━━ DOCUMENTO DI ORIGINE

I Test Invalsi non servono per valutare i docenti o i loro studenti. Oggi costituiscono ancora parte integrante dell’esame di terza media, ma dopo l’approvazione della delega sulla valutazione contenuta nella legge 107/2015 non sarà più così.

Le prove, invece, sono un importante strumento di ricerca, sia per l’Invalsi, che le utilizza per avere valutazione d’insieme del sistema scuola, sia per noi docenti, che le possiamo analizzare per capire punti di forza e di debolezza del nostro metodo didattico.

Provo a spiegarlo attraverso due esempi.

Il triangolo no, (così) non l’avevo considerato 

Nel 2010/2011, gli alunni delle classi III della Scuola Secondaria di I grado si trovarono di fronte a questo problema, apparentemente innocuo.

Domanda 6 - area del triangolo

All’epoca il quesito scatenò molte polemiche: solo il 29% circa dei ragazzi fu, infatti, in grado di calcolare l’area e appena il 25% riuscì a spiegare come aveva fatto ad arrivare alla soluzione.

━━━━
━━ DATI

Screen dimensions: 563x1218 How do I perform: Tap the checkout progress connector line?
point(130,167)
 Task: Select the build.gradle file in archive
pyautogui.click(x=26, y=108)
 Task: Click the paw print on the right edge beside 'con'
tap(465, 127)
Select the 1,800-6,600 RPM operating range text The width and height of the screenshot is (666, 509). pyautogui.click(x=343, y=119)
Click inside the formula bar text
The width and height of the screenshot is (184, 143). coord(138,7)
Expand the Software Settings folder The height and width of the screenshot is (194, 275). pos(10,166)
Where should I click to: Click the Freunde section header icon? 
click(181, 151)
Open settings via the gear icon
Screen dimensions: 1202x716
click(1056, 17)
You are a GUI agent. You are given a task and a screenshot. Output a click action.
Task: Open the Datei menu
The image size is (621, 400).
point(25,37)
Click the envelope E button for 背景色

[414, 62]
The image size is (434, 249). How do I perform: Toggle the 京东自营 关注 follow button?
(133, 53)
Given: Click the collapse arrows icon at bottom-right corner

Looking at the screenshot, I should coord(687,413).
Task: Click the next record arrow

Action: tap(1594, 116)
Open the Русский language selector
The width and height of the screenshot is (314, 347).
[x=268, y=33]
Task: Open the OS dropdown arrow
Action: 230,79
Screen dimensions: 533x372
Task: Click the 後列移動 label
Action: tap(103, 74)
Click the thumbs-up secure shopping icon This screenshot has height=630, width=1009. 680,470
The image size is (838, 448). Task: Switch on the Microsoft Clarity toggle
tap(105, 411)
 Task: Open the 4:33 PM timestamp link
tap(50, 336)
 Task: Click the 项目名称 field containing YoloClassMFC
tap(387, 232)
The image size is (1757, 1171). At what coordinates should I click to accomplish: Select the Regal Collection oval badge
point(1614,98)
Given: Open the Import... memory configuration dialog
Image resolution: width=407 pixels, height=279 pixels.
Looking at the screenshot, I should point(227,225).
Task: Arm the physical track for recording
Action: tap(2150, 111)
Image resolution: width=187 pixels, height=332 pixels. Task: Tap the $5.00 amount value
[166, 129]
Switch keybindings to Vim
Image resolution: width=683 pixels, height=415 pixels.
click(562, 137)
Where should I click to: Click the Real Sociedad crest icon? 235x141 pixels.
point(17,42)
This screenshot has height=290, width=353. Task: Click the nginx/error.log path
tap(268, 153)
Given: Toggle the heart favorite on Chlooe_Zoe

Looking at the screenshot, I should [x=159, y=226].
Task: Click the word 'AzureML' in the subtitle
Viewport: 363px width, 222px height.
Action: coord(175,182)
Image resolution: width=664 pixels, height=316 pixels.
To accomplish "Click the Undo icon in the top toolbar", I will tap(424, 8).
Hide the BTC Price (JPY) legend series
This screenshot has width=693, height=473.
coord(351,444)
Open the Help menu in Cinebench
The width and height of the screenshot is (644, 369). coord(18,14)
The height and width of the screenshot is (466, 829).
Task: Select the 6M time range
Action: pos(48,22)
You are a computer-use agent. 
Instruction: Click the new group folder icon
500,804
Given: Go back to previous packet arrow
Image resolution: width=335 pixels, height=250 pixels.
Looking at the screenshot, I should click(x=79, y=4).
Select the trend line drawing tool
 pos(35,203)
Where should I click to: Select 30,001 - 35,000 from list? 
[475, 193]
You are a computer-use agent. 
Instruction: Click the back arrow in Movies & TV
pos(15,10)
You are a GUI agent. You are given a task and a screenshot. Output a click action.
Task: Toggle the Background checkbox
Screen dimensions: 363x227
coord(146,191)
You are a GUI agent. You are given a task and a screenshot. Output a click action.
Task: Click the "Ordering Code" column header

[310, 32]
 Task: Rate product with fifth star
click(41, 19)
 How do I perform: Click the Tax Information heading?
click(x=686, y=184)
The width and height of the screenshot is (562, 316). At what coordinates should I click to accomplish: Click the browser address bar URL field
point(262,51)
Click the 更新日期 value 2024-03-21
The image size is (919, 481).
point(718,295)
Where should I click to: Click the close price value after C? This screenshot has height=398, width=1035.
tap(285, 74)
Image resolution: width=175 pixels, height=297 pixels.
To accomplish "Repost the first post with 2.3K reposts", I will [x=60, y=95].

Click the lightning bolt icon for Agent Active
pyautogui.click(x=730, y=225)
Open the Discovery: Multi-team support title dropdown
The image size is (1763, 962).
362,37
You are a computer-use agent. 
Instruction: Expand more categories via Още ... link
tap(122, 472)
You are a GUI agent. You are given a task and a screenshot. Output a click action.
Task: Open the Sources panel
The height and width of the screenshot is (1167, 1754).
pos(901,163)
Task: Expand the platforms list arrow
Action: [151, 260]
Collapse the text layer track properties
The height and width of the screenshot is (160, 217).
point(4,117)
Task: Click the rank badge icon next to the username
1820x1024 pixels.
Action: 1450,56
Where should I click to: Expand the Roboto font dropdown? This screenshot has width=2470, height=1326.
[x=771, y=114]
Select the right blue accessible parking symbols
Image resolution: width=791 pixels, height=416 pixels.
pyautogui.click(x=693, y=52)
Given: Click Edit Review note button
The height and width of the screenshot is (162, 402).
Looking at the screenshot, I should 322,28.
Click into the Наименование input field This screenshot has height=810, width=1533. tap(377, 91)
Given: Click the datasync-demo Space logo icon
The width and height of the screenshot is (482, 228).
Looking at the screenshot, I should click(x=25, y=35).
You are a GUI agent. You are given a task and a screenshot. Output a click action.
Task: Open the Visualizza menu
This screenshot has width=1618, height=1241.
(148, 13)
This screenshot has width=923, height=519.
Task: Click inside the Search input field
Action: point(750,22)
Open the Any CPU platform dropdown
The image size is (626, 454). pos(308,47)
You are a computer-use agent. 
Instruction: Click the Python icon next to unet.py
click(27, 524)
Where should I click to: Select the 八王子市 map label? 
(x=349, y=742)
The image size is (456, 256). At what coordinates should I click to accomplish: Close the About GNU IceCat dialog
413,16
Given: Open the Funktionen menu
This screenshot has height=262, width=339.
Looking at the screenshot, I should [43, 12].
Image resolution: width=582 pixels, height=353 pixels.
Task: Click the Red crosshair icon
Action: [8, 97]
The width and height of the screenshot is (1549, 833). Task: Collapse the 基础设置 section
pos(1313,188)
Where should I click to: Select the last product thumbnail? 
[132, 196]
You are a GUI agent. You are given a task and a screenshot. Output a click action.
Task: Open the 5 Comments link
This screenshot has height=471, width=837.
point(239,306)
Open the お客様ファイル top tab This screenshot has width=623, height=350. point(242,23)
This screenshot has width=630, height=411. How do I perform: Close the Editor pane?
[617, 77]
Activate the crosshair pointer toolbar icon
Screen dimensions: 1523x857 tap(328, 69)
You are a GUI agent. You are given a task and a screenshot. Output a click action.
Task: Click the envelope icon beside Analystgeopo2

━━━━

**OBIETTIVO 1**
Come si traduce in inglese la frase "I Test Invalsi non servono per valutare i docenti o i loro studenti." del documento di origine?
**OBIETTIVO 2**
Ricopia dal documento di origine il passo che va da "I Test Invalsi" fino a "sarà più così." compreso.

**RISPOSTA 1**
The Invalsi tests are not meant for evaluating teachers or their students.

**RISPOSTA 2**
I Test Invalsi non servono per valutare i docenti o i loro studenti. Oggi costituiscono ancora parte integrante dell’esame di terza media, ma dopo l’approvazione della delega sulla valutazione contenuta nella legge 107/2015 non sarà più così.